What is the difference between fluid ounces and weight ounces?

A fluid ounce (fl oz) measures volume; an ounce (oz) measures weight. They are not the same thing and the relationship depends on the substance. One fluid ounce of water weighs about one ounce, but one fluid ounce of olive oil weighs less, and one fluid ounce of honey weighs more. The cooking converter shows both where it matters.

Why is there no exact conversion for some cooking ingredients?

Because cup-to-grams depends on density. A cup of flour weighs 120 to 140 grams depending on how it is scooped and packed; a cup of grated cheese can vary by 30 per cent. The converter uses standard average values from professional kitchens, which is good enough for almost any home recipe.

Are these conversion factors the official ones?

Yes. Length, weight and volume use the internationally agreed SI definitions (1 inch = 25.4 mm exactly, 1 lb = 453.592 g exactly). Temperature uses the standard °F to °C formula. Cooking ingredient densities use USDA and food-science standard values. Differences from other converters online are usually rounding choices.

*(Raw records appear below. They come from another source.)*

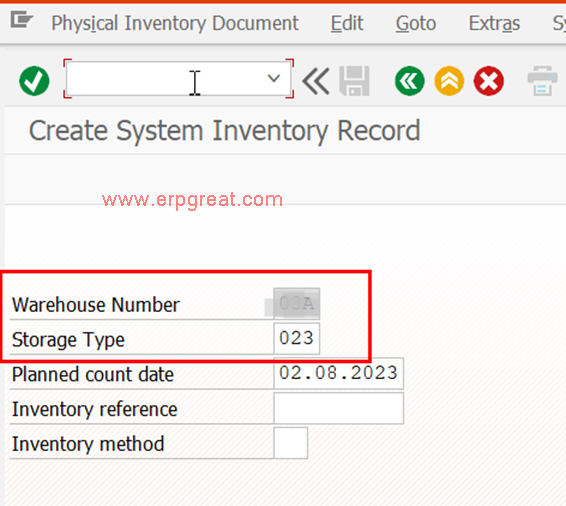Click the empty Inventory reference field

339,408
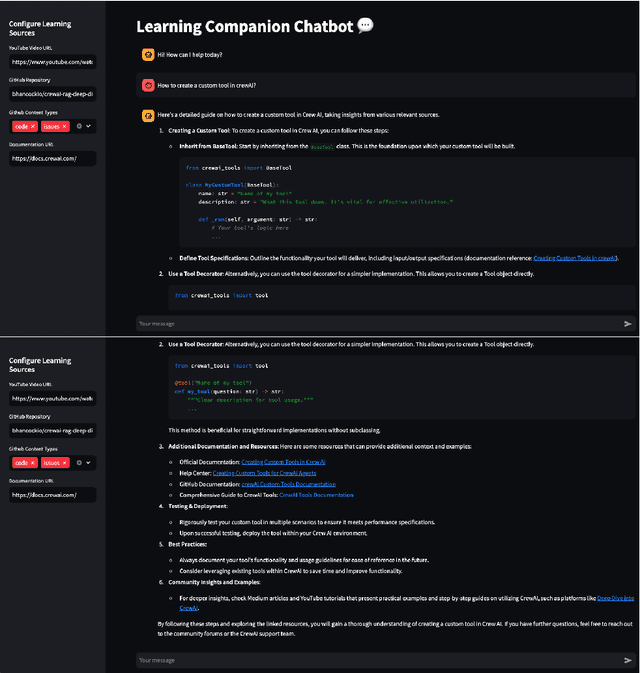This screenshot has height=673, width=640.
Task: Click the user avatar beside the crewAI question
Action: (147, 85)
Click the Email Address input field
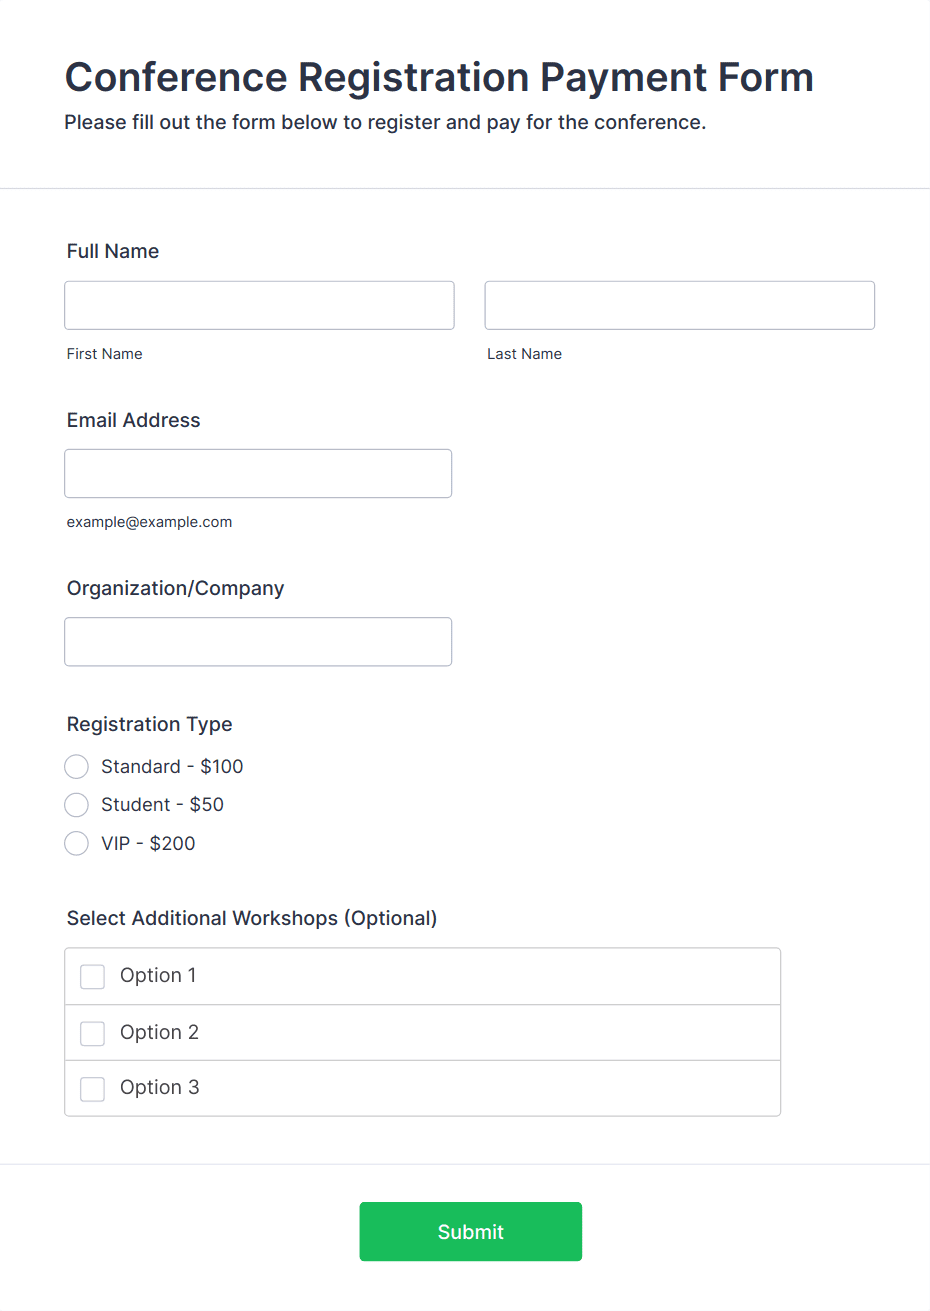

Does any of my data leave the browser?

No. Every conversion runs in JavaScript on your device. Useful when you are converting client measurements, recipe drafts, or anything else you would rather not paste into a server-side tool.

Why yet another unit converter

Most converters on the internet make you pick the "to" unit before they'll show you anything. That's fine if you already know which one you want. But half the time you're converting because you're not sure, and you want to see "6 foot 2 in stones" and "6 foot 2 in metres" side by side without clicking twice. This one gives you every unit at once.

It also runs in the browser. Nothing uploaded, no account, no ads shoved between the input and the result.